The Weeds (Accidentally on Purpose)

I watched the first weeds burgeon and decided this was the summer
I wouldn’t stop them, every inch of crabgrass, every foot higher

the woody stem of nightshade, the rogue lily of the valley bells that slyly
migrate, and the hardwood scraggle of spruce, a bluegreen that somehow

found seed in our hospital-cornered flowerbed. God I was so tired of all that
order, of the clattering of stacking trays, of all that black mulch spread

between the lilies for which the deer came in the dead of night to devour
anyway. Who was I keeping things so prim for—just, after all, myself

... and maybe the neighbor’s sense of me which was also for myself—the
work of nursemaiding, ministering to each rock-lined border somewhat

satisfying until a week of lavish rain, of tangled-sheet dreams, the same
slogging offer of harvested reprobate grass was presented on my plate. No

appetite. Would rather go hungry than reheat such arduous leftovers. The
irises and milkweed soaring regardless, even as the neighbor’s forsythia

twined its way into all of their aspirational bedrock beneath the visible face
of the earth, its secret sickness, its slick nightsweat. So what, I countered,

some things are doing just fine coordinating with their ruin. What’s the
worst that happens—after all weren’t the neighbors even more uncaring

toward their landscape, refusing to prune back the tree whose branches
made moss on our gable shingles, the same tree whose trunk is full of

paper wasps, of carpenter bees? And further afield stronger substantiation:
the town taking to mow the yards of vacant houses? I mean fuck it.

When faced with all that overgrowth, doesn’t some large part of you want to
watch it manifest more, just a little bit, to see how wild things really

can get, how close to wreck we can let ourselves step without gripping the
back of each other’s shirts and ripping the body from the very edge, if we

can see it, see how deep the weeds might sow their roots before we can no
longer resist choking their arrogant necks and pulling them up into us?

Knot at our bellies.

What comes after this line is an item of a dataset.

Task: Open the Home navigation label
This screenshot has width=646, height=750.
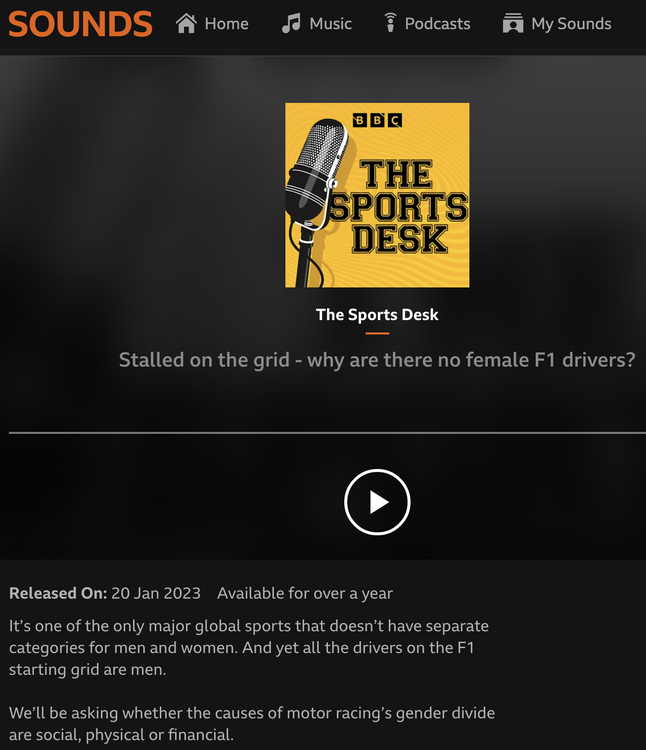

All that hair cuffed in your fist from the seedling grass
now grown in, a little nest of immaturity between the stones, all that

vinyl root ripping up the surface of the ground, threatening to take the
gentle stems of the morning glories with it when it goes. Maybe

we should let it? If it’s true there’s no longer room for weakness in this
world, and isn’t that how we’ve come to see fragility? There’s no scheduled

operation, no overbooked surgeon, nothing to cut neatly away from what’s
already been taken, what already has taken over, nothing to shape or

mulch down just a commingling of fluids in this wild bed where
everything comes to exist synchronically, roots wrapping roots

regardless of origin, of belonging to, wringing the water of themselves
out bit by bit. A healthy sacrifice under the right circumstances. And if I

want that, if I’d hoped for something less reactive and more Darwinian,
a low-stakes opening where I refuse to intervene, to let the strongest of us

triumph, to rewild my own urges in the confines of our rust-fenced yard
where the tiger swallowtails return to the hairy green perches of the rough

leaves of purple coneflower that lie open and arched against the afternoon
light, resting wings pressed together upon their lance-shaped faces, there’s

opportunity, if I can get myself to see it that way, to let myself feel what it’s
like to let anticipations go, to learn to revel in what might seem more like

mess but could just be learning, to accept what I can make by refusing to
act, or rather by acting out the very point of refusal, holding my arms at my

side, while the grackles plod in the yard pulling up blowfly larvae, how
maybe they might love me indirectly for such inaction, how that could be

the good in this, seeing how they begin to arrive in flock and stay long like
the swallowtail, plucking over the electric sheet of grass in need of a good

cut (nope!), how they hop into the wild of the weedy garden and wet their
silver legs on its dew, probe what’s buried in the cores of the hostas, whose

shady cups maybe they drink from though most likely not, it’s too
romantic and they’re not here for romance, nor are we, its time-consuming

preparations, but more some form of beauty we already well recognize, the
flashing heart which comes only by unproven exercise. Probably, too,

for the feel of the air upon their wings once they emerge from my snarled
labyrinthian green on green, to slowly catch chill when airborne they flee,

goose-pimpled, awakened as any grackle could be, as any one of us could be,
that way, if we so wanted, belly full, if we let ourselves free.